The legal battle, which began in December 2020 and now awaits a ruling from the U.S. Court of Appeals for the District of Columbia, was initiated by ViaSat, a satellite communications company and SpaceX competitor. If the courts side with ViaSat, the case could pile huge new regulatory costs on private space flights and satellite launches, based on regulations that are decidedly earthbound.
At issue is the National Environmental Protection Act (NEPA), a Nixon-era law that requires federal agencies to conduct extensive environmental reviews before granting approval for new projects. Although it was obviously intended to regulate the construction of projects such as roads and pipelines, NEPA contains no language limiting its geographic scope. ViaSat contends that the Federal Communications Commission (FCC) should have had to complete a NEPA review before giving Starlink permission to operate in Earth’s orbit.
What does that have to do with the environment of the United States? Not much.
The Federal Aviation Administration (FAA), which is responsible for regulating emissions from SpaceX launches, did complete NEPA reviews before granting permission to Starlink. The FCC’s jurisdiction is limited to the signals sent and received by what Starlink says will one day be a 4,000-satellite fleet capable of beaming high-speed internet to most of the planet.
In the lawsuit, ViaSat and several environmental groups essentially are asking federal courts to force the FCC to engage in a duplicative review process.
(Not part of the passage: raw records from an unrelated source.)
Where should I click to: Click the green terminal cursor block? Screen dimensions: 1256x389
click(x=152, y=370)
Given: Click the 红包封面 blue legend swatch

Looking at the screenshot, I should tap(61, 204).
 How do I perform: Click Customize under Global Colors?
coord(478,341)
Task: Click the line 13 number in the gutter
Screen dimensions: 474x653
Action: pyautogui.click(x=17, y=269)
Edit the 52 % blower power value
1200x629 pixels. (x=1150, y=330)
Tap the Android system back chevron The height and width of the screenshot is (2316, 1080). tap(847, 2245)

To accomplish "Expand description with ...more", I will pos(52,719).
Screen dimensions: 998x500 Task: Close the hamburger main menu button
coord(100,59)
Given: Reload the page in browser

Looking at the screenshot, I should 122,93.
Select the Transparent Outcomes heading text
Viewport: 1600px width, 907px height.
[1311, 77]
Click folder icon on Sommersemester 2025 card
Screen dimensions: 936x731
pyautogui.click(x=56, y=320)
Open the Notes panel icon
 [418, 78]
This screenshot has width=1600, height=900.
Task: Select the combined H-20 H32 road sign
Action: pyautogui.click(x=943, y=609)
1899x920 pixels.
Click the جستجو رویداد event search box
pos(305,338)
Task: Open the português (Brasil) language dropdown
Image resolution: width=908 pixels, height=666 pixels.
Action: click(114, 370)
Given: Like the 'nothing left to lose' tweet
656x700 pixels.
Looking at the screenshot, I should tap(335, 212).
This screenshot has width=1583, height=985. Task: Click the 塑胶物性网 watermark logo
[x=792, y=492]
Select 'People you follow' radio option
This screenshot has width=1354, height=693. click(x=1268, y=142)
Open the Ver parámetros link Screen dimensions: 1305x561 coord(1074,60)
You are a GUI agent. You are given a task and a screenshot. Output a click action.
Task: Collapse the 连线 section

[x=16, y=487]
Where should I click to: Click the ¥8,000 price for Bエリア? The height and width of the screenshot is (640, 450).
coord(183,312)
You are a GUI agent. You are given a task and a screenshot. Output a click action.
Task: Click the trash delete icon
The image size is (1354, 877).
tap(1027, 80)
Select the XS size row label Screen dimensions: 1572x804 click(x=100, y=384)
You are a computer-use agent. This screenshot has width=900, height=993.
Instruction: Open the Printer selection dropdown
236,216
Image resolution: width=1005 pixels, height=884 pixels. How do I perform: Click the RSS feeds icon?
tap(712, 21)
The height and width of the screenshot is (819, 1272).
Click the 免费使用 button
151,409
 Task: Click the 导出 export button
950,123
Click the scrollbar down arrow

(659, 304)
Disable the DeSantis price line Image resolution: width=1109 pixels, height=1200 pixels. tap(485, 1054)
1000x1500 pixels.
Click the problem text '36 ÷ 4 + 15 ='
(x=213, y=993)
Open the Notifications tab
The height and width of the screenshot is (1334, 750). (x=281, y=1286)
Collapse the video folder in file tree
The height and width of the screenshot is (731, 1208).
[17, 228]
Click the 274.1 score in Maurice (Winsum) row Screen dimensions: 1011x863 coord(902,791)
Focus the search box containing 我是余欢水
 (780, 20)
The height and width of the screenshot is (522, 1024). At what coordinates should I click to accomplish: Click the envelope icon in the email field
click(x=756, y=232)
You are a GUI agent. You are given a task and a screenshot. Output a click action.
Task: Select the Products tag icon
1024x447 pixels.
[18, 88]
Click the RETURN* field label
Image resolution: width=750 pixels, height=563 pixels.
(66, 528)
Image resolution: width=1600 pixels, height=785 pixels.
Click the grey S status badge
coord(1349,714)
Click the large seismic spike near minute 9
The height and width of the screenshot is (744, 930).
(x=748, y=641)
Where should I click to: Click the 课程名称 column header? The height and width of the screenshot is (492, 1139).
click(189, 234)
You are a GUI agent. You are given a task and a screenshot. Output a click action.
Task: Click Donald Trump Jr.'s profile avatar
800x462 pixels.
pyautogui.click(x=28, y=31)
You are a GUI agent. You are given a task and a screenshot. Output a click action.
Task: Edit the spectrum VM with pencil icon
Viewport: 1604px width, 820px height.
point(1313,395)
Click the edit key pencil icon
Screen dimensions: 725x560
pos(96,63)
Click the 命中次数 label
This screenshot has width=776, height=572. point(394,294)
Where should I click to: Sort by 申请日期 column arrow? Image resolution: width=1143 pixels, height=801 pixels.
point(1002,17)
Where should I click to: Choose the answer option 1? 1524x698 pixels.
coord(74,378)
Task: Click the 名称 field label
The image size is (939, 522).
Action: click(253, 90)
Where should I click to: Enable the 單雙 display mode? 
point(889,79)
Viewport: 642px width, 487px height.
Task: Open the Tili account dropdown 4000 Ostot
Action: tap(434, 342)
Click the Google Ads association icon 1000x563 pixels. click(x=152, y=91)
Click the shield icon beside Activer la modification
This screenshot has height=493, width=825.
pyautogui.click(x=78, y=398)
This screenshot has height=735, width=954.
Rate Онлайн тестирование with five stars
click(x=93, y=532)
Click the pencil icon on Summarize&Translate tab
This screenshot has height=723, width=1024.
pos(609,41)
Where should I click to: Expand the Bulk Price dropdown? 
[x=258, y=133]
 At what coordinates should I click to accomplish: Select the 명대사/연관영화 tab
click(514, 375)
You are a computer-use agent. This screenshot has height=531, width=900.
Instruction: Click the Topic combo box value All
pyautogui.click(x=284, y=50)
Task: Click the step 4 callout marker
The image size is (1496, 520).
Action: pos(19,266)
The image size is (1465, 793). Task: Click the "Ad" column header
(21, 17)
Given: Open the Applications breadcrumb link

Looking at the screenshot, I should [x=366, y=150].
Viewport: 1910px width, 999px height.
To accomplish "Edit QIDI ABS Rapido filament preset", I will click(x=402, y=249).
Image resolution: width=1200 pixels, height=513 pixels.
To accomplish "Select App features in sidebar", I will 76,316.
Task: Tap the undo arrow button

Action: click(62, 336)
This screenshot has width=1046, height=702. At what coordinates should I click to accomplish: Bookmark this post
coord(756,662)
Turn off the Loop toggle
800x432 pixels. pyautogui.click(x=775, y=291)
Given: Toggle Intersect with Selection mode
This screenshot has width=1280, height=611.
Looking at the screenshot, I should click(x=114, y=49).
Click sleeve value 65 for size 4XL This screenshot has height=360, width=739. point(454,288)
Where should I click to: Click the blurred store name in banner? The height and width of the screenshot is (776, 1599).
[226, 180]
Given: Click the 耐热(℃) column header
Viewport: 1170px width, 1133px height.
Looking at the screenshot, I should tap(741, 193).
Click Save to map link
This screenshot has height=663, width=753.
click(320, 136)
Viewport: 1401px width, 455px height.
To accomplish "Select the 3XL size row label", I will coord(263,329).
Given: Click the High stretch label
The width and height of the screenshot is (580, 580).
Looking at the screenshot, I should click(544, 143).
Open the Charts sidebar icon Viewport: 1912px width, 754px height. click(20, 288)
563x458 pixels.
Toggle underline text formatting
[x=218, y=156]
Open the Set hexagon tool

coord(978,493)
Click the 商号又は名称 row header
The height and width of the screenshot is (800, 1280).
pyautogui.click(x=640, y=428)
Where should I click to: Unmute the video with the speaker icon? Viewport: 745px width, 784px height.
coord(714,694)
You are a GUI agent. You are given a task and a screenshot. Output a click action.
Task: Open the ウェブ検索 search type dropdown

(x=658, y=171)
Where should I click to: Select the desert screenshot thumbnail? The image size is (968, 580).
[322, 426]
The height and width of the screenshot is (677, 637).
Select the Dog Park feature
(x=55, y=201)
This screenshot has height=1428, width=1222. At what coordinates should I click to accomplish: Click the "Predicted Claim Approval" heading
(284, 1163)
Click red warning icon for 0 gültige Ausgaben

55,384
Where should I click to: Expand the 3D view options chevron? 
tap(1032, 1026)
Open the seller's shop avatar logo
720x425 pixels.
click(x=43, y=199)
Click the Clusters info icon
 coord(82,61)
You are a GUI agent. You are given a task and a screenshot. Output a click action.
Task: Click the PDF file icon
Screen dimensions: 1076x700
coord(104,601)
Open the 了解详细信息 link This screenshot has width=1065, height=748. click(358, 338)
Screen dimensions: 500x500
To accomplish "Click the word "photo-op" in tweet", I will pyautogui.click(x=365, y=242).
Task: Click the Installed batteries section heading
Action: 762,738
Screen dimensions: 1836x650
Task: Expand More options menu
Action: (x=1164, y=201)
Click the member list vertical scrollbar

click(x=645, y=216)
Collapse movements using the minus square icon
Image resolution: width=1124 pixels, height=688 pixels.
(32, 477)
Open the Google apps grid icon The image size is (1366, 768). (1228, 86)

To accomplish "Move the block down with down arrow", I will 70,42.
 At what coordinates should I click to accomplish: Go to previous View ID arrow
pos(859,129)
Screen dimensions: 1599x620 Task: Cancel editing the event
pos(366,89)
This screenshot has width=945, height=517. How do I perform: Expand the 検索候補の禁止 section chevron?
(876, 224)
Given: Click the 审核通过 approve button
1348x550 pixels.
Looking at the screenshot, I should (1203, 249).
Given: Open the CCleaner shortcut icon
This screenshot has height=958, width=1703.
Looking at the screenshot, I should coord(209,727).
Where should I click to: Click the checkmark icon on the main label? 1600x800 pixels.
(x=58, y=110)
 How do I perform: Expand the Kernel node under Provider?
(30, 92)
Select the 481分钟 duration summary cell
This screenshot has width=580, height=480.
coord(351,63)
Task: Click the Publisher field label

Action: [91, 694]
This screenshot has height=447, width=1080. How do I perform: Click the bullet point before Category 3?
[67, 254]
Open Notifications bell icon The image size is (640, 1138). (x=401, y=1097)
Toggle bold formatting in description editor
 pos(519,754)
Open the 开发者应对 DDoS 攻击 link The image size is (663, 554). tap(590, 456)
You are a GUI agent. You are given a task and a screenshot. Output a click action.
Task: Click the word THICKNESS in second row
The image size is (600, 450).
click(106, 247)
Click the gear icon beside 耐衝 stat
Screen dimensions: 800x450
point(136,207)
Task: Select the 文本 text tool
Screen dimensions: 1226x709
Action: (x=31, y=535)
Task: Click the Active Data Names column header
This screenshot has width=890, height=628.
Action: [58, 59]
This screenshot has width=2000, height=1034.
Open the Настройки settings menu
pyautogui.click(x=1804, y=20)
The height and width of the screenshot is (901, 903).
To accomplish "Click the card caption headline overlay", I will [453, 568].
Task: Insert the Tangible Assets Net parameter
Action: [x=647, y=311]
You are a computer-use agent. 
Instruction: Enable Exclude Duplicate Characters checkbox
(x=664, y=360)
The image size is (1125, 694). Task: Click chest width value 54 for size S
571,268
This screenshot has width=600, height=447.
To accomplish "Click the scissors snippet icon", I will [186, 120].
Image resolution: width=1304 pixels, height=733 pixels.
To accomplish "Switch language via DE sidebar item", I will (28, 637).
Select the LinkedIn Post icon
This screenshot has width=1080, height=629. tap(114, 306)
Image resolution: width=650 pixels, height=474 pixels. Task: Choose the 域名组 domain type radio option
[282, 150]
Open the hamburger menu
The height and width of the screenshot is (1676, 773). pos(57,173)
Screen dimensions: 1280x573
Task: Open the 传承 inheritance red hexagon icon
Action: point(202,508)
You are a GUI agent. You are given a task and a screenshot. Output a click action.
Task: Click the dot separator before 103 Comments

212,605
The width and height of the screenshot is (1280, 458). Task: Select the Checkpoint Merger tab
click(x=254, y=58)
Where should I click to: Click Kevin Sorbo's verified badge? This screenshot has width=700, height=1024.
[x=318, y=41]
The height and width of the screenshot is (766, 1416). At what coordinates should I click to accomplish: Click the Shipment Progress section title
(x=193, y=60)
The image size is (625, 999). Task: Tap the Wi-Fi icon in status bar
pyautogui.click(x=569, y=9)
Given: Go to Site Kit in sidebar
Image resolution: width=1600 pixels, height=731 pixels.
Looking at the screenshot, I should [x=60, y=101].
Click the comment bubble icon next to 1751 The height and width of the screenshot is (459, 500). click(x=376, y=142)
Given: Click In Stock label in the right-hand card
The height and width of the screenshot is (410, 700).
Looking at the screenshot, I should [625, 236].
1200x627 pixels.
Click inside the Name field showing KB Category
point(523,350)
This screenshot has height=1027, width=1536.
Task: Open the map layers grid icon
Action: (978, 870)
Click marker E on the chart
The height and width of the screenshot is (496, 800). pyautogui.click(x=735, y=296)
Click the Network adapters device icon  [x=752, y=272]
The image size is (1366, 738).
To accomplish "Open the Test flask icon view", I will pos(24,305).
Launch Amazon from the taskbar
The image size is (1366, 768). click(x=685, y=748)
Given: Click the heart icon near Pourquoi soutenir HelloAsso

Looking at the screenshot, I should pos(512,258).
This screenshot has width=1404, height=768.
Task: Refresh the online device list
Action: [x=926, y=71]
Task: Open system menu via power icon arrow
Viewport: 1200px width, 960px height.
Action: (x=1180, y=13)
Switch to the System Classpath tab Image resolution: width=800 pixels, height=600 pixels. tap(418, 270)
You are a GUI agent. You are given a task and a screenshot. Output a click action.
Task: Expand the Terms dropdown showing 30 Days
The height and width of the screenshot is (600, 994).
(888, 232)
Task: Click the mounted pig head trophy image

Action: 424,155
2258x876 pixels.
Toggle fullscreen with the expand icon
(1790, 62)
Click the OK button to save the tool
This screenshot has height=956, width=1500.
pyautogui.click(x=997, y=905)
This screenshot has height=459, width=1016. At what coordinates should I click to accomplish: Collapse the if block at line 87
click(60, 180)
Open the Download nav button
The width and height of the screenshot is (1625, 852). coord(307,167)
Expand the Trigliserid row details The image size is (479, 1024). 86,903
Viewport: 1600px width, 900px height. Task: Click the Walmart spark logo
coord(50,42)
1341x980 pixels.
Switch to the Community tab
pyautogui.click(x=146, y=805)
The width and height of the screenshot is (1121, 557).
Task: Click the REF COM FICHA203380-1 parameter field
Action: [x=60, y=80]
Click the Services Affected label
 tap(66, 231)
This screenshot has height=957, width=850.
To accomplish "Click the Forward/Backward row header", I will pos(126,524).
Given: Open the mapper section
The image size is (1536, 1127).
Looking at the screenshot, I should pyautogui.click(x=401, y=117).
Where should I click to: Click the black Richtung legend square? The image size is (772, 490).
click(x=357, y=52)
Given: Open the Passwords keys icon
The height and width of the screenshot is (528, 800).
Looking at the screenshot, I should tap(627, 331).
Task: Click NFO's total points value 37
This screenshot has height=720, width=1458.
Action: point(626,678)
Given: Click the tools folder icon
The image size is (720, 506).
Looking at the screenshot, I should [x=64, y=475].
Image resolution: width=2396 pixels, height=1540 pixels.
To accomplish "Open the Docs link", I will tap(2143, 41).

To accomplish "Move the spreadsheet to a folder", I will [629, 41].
The only actual environmental threat they cite is the potential for Starlink satellites to contribute to “light pollution.”
This is, of course, ridiculous. “The selective use of NEPA challenges shows how broadly worded statutes and regulations are susceptible to weaponization by private actors whose concerns may be driven more by commercial competition than by environmental protection,” says Michael Ellis, a visiting fellow at the Meese Center for Legal and Judicial Studies at the Heritage Foundation.
Still, the lawsuit could be a bellwether of how federal agencies must handle a burgeoning private space industry. “Are such projects to flourish, setting in train a virtuous cycle of growing wealth, fresh discovery, greater abundance, and new possibilities?” ask attorneys for TechFreedom, a nonprofit organization that supports innovation free from government control, in an amicus brief urging the D.C. Circuit to reject ViaSat’s claims. “Or are they to starve in their cradles, victims of small-mindedness, petty squabbling, and a status-quo bias?”